4) Get paid upfront.  Okay, that’ s pretty obvious, right?  Some businesses can get away with it and some cannot.  Much of it is also on how the concept of upfront payment is sold.  Consider these two statements:

A)     “We usually ask for some amount of payment up front. Can you write me a check for $300?”

B)     “For new clients, we require the first week’s payment in advance and then you will be billed weekly from that point on.  The cost of service is $300 per week so I will need you to get me a check for that amount.”

The first one sounds like it is optional or negotiable and almost being asked as a favor.  The second one sounds like it is a matter of policy and then the speaker keeps going, assuming that the policy is acceptable.  Note that the speaker does not “ask” for the check, he pulls the listener in as a partner to help finalize the agreement.  “I need you to…”

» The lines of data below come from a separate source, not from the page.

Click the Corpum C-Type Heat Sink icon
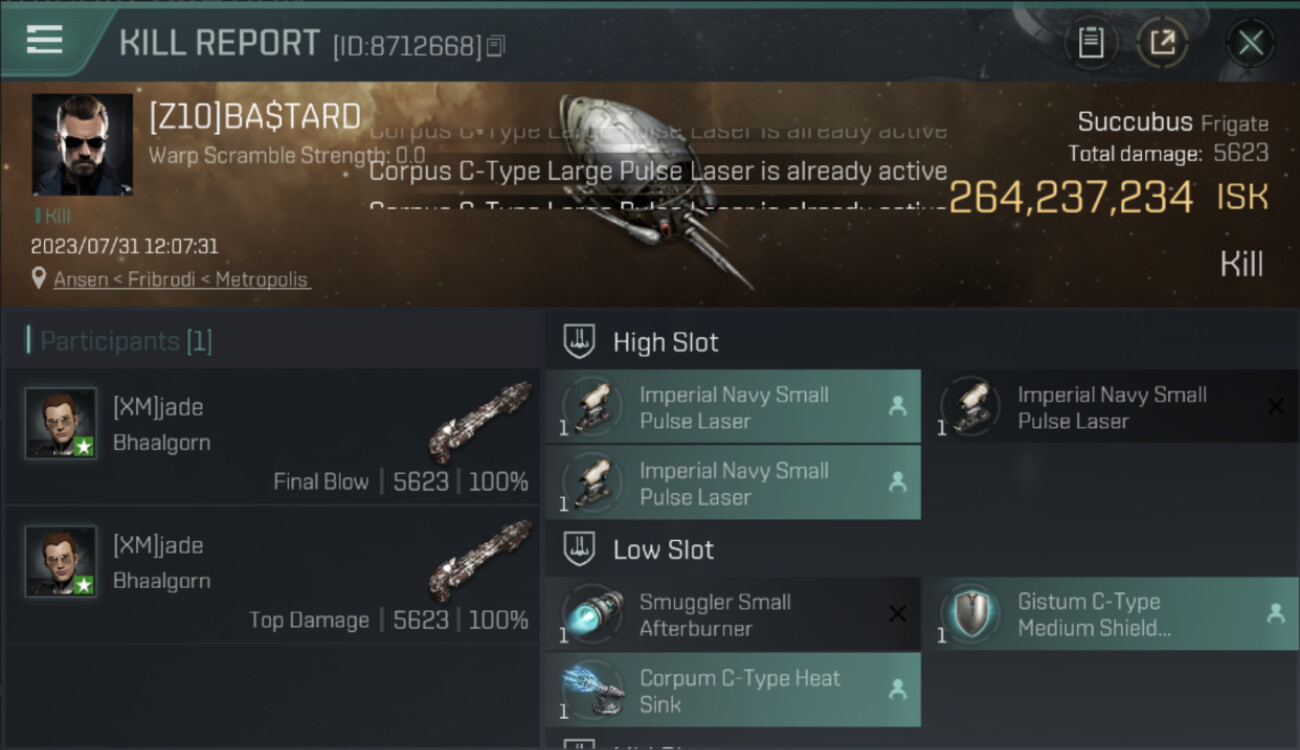Screen dimensions: 1300x750 point(593,691)
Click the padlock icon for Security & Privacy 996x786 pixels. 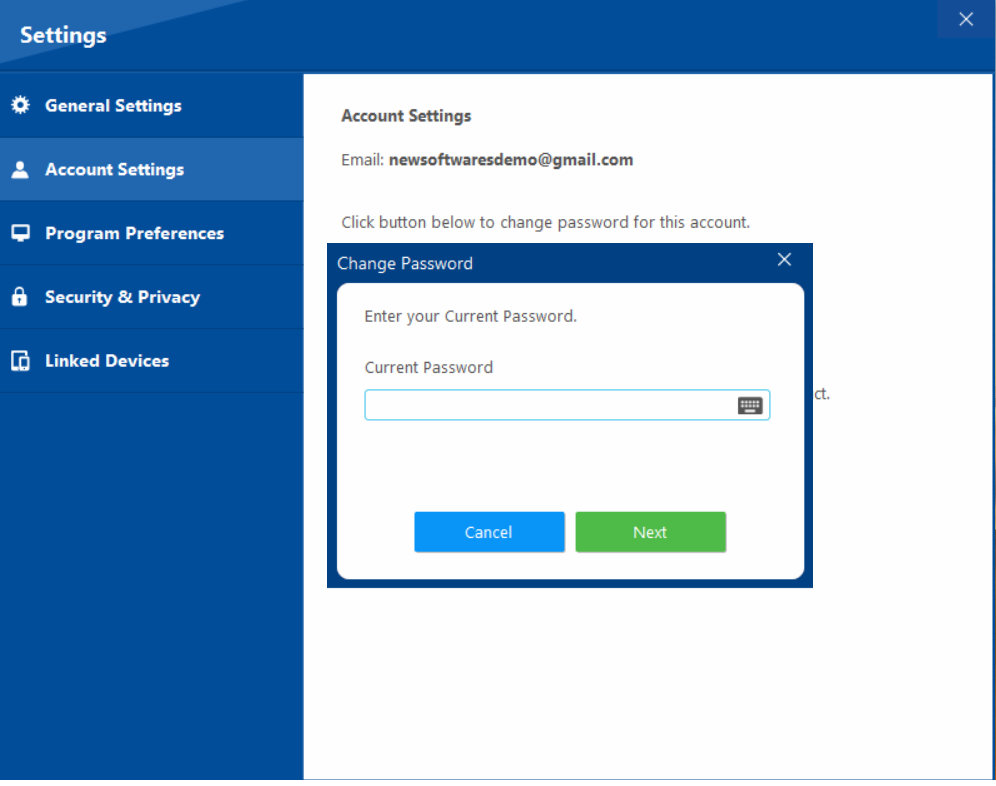20,297
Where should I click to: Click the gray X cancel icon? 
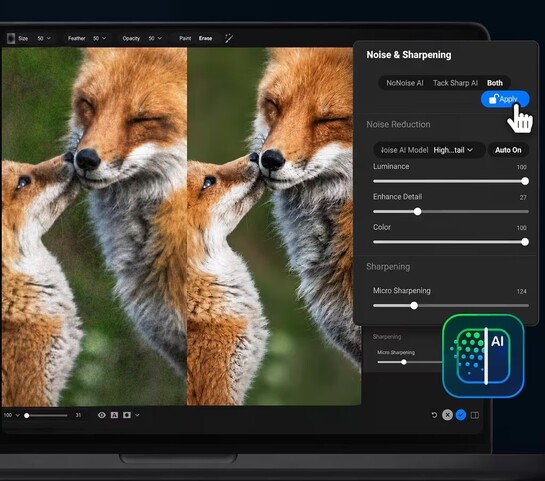click(447, 415)
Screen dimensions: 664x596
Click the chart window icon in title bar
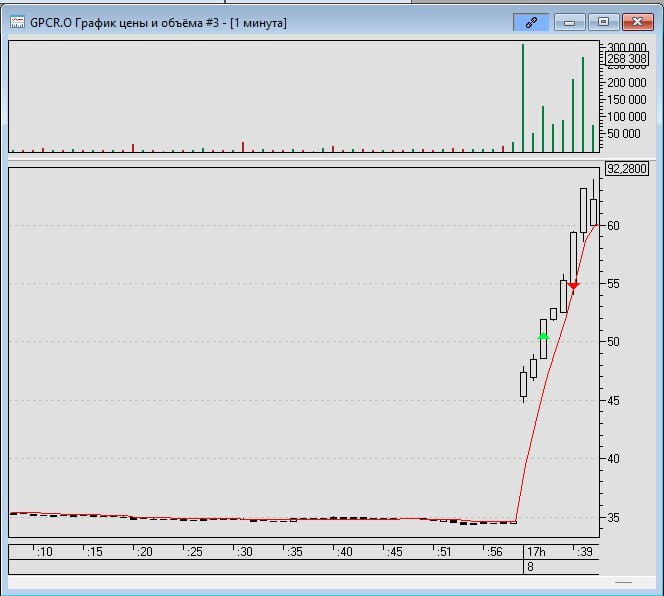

5) At some point in the collections cycle, you will have done what you can do.  It then becomes a “collection issue” and it is appropriate to turn the client over to a bill collector.  You have reached the point where you can no longer salvage this business relationship.  You can write or make all the phone calls you want, but the customer just isn’t going to respond with a payment.  Of course, if the customer has a problem paying their bill, why would you want to salvage the relationship anyway, right?

Collection agencies will take anywhere between 10-50% of the collected amount.  That’s huge!  But it’s better than going away without a dime and in smaller amounts, the cost can beat the hassles of going to court.

6) Small claims court is really your last resort and last chance at collecting the bill.  If you don’t push your claim to this point, you simply aren’t going to collect from many deadbeats.  Small claims processing fees can run from $30-70 and you can act as your own attorney.  If you win, the judge will not only award you what you are due but award you the processing fees too. 

The trick to winning in small claims court is to have all of your documentation with you.  Without this, you will be hard pressed to win your case.  Show up with contracts, any related memos and witnesses, invoices, payment reports, and correspondence from you or to you regarding payment. 

It’s not surprising that defendants will lie in court about what was said or agreed to.  They will often try to modify the terms or reject any notion that they agreed to pay what you say they do.  But if you have the documents to prove it, you will prevail.